방울토마토(Lycopersicon esculentum Mill.) 생산단계에서 Fluopicolide 및 Metrafenone의 잔류허용기준 설정
허경진 ( Kyung Jin Hur ),우민지 ( Min Ji Woo ),김지윤 ( Ji Yoon Kim ),( Manoharan Saravanan ),권찬혁 ( Chan Hyeok Kwon ),손영욱 ( Yong Wook Son ),허장현 ( Jang Hyun Hur ) 한국환경농학회 2015 한국환경농학회지 Vol.34 No.4
BACKGROUND: The present investigation was aimed to predict the pre-harvest residue limits (PHRLs) of the fluopicolide and metrafenone on cherry tomato and to estimate their half-life and characteristics of the residues.METHODS AND RESULTS: Pesticides were treated once on cherry tomato in field 1 and 2 under the standard application rate.
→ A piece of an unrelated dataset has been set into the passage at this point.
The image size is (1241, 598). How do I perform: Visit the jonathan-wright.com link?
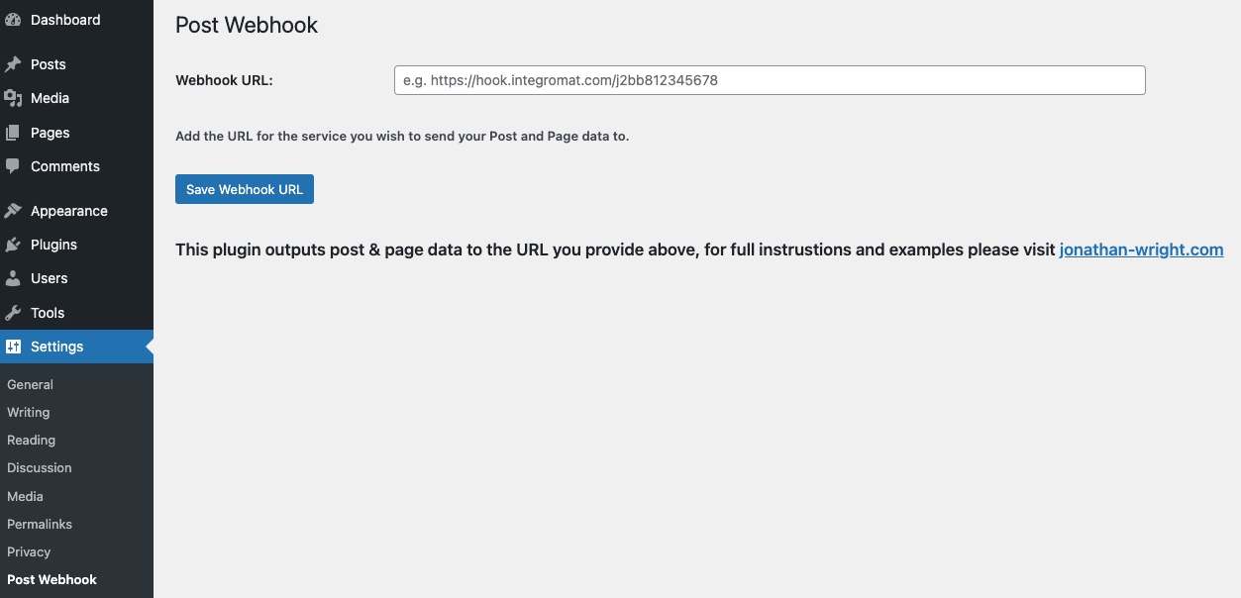(1141, 249)
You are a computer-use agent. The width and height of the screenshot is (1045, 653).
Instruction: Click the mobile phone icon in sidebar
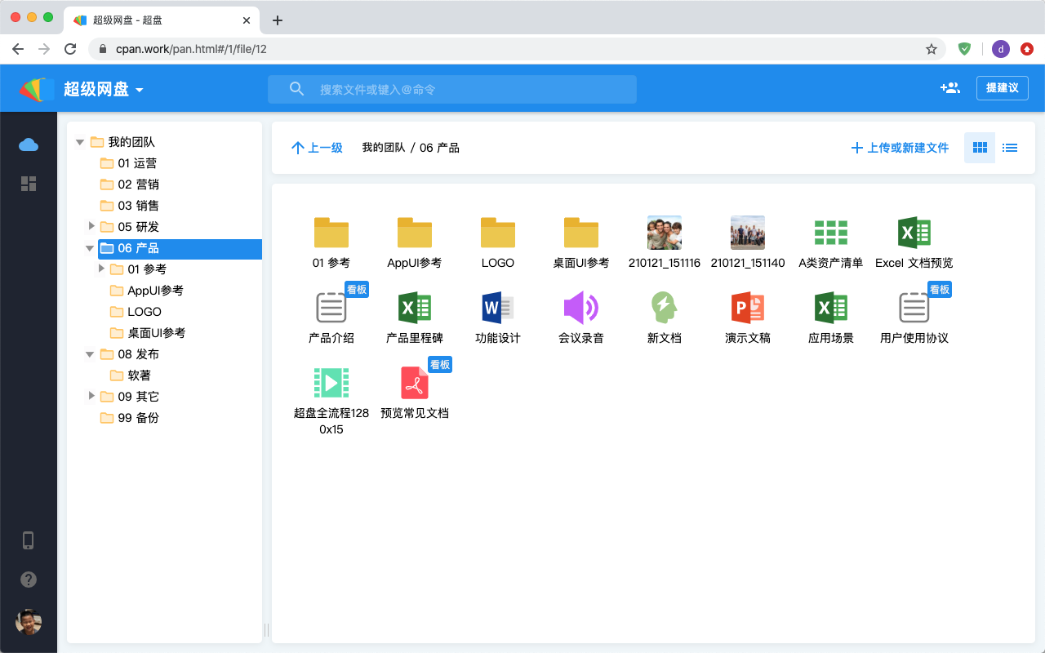coord(29,540)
The samples were collected 7 times at the end of 0(2 hours after pesticides spaying), 1, 2, 3, 5, 7 and 10 days before harvest. Residues of fluopicolide and metrafenone were analyzed by the LC-MS/MS. In this study, the method limit of quantification (MLOQ) for both fluopicolide and metrafenone in cherry tomato was found to be 0.005 mg kg-1. Their recovery levels were 92.7∼94.8% and 82.6∼88.0%, shown with coefficient of variation of less than 10%. Half-life of fluopicolide and metrafenone in field 1 and 2 were found to be 15.0 days and 12.8 days, 18.9 days and 21.5 days, respectively.CONCLUSION: Based on the results, this study shows the level of PHRL on cherry tomato is 0.27 mg/kg for fluopicolide and 2.29 mg/kg for metrafenone at 10 days before harvesting. The present study indicates the residues of both pesticides on cherry tomato will be below maximum residue limit (MRL) at harvest.